A saída de Lagarde vai lançar a corrida pela sucessão no FMI, mas só depois de renunciar formalmente. Economias emergentes querem quebrar acordo que dá lugar à Europa e já se especulam sobre nomes.
Do não repetido sucessivamente até ao sim final passaram pouco mais que uns meses, mas Christine Lagarde foi mesmo nomeada para suceder a Mario Draghi na presidência do Banco Central Europeu (BCE) para os próximos oito anos e pode abrir uma guerra pela sucessão na liderança do Fundo Monetário Internacional… quando finalmente pedir renúncia do seu mandato. Até lá, nada mudará em Washington.
Foi um rumor persistente e nem sequer é deste ciclo eleitoral. Em 2014, a francesa que se tornou em 2011 a primeira mulher a assumir a liderança do FMI, foi sondada por Angela Merkel para a presidência da Comissão Europeia, cargo que seria do cabeça-de-lista pelo Partido Popular Europeu (PPE) Jean-Claude Juncker, na única vez que o processo do spitzenkandidaten funcionou (até ver).

▸ DADOS
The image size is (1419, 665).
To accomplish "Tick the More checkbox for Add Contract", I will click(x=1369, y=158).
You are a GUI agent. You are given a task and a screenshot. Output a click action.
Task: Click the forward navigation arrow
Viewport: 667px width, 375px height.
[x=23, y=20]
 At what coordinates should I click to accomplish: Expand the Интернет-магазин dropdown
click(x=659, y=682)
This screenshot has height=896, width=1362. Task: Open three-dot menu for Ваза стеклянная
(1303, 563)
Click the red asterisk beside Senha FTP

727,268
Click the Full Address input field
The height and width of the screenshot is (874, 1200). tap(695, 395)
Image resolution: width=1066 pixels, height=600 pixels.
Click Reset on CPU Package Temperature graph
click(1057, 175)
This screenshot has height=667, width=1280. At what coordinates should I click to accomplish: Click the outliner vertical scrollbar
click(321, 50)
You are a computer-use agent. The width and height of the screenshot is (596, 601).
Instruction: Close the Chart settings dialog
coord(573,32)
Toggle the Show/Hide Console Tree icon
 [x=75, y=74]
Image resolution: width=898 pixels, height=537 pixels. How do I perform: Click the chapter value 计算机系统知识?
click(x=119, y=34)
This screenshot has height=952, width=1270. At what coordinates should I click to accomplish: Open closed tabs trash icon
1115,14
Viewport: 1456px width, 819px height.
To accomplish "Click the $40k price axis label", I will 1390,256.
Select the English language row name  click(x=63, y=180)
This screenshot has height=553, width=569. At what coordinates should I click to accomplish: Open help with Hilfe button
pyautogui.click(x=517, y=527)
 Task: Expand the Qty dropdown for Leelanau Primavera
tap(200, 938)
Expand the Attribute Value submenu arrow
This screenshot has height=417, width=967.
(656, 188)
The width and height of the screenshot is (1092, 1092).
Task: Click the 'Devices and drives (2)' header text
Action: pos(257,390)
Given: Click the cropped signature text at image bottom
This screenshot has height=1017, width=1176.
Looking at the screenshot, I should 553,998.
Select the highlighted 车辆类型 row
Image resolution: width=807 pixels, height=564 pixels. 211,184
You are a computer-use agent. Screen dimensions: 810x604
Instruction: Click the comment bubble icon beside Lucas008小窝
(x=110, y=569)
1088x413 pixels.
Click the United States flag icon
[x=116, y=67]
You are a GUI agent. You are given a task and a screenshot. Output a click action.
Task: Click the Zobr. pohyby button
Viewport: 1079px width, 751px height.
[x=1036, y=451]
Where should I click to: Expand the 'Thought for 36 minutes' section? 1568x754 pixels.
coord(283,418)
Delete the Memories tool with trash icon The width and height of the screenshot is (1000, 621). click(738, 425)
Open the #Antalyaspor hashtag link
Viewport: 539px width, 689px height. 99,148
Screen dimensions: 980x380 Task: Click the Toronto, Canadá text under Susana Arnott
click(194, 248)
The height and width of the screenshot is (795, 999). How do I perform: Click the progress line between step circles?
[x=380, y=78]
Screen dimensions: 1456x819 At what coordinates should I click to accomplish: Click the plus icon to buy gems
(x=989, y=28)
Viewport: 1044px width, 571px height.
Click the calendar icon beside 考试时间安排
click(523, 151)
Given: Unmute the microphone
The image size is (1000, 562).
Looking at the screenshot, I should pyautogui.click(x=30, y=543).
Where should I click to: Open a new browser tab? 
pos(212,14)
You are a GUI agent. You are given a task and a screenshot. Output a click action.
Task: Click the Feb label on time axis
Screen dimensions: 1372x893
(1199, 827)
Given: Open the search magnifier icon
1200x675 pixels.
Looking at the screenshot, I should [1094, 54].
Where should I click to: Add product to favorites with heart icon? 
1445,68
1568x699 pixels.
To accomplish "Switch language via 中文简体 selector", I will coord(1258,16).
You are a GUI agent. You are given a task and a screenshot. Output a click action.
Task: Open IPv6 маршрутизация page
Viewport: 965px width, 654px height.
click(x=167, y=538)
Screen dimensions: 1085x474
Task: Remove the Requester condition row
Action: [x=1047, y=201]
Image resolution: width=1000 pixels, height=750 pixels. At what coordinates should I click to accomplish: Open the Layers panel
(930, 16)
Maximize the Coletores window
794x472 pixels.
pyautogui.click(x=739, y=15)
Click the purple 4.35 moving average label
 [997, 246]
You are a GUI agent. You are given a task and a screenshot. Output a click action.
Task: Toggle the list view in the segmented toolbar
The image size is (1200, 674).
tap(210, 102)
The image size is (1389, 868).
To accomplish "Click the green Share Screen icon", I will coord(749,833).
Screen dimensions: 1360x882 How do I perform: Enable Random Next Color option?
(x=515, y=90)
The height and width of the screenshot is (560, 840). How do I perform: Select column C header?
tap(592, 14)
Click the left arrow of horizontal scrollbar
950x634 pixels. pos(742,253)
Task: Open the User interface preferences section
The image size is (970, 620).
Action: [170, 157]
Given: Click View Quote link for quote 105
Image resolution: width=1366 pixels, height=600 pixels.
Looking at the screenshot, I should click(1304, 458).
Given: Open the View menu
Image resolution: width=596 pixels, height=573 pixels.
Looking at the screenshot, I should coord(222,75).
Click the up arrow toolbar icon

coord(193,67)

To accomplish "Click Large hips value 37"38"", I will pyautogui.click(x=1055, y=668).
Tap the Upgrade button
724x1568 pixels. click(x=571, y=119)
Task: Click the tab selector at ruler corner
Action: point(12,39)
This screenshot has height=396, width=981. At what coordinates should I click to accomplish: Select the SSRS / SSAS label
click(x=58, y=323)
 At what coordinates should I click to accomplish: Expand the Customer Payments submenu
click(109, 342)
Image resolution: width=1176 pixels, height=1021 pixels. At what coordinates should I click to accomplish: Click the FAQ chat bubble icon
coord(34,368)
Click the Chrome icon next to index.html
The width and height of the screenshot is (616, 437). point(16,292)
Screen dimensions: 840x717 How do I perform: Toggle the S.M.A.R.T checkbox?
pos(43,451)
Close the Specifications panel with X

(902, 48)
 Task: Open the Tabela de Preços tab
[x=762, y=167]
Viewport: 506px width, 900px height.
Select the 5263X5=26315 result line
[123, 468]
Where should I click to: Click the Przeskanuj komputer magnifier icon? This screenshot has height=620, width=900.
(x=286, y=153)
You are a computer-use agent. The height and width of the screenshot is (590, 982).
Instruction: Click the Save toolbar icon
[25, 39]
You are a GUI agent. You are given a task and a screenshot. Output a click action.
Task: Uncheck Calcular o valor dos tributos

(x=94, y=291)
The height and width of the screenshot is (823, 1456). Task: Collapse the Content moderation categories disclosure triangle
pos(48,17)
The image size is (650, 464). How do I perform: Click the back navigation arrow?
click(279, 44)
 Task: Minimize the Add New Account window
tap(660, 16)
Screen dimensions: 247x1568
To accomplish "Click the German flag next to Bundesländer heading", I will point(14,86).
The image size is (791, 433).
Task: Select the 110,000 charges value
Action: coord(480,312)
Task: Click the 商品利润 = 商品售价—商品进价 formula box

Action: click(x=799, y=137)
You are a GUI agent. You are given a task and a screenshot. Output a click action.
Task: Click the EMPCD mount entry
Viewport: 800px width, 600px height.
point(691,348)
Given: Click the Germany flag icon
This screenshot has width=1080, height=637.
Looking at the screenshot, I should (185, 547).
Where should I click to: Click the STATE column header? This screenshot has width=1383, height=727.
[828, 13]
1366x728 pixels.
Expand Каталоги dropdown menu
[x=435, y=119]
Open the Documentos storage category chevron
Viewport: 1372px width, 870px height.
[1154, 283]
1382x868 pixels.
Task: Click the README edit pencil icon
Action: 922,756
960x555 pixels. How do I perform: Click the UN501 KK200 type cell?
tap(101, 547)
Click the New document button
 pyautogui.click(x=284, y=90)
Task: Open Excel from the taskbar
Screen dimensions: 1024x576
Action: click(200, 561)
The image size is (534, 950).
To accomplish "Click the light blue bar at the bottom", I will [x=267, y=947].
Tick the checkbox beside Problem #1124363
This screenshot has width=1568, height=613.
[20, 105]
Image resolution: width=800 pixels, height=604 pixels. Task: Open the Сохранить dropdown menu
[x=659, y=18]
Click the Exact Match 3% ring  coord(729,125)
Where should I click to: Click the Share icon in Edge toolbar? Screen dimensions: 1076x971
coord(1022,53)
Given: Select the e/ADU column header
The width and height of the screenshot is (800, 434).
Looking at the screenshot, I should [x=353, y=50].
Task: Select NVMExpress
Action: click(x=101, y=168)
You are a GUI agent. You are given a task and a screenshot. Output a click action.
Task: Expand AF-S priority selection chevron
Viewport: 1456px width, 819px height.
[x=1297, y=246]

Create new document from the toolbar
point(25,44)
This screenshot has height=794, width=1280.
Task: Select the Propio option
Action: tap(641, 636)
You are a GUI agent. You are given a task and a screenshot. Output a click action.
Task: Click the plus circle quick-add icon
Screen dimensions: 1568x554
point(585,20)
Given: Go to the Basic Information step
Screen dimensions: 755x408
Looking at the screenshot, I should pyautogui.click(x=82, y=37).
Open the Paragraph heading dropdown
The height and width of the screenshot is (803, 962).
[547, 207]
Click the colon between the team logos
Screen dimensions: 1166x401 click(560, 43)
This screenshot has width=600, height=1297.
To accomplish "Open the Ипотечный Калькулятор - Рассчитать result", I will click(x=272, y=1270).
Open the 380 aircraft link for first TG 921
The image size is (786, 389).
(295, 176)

▸ DETALHES DO EXERCÍCIO
Reproduza fielmente o texto sobre a saída de Lagarde do FMI, de "Do não repetido" a "funcionou (até ver).". As entradas não são precisas para resolver este exercício.

▸ RESPOSTA
Do não repetido sucessivamente até ao sim final passaram pouco mais que uns meses, mas Christine Lagarde foi mesmo nomeada para suceder a Mario Draghi na presidência do Banco Central Europeu (BCE) para os próximos oito anos e pode abrir uma guerra pela sucessão na liderança do Fundo Monetário Internacional… quando finalmente pedir renúncia do seu mandato. Até lá, nada mudará em Washington.
Foi um rumor persistente e nem sequer é deste ciclo eleitoral. Em 2014, a francesa que se tornou em 2011 a primeira mulher a assumir a liderança do FMI, foi sondada por Angela Merkel para a presidência da Comissão Europeia, cargo que seria do cabeça-de-lista pelo Partido Popular Europeu (PPE) Jean-Claude Juncker, na única vez que o processo do spitzenkandidaten funcionou (até ver).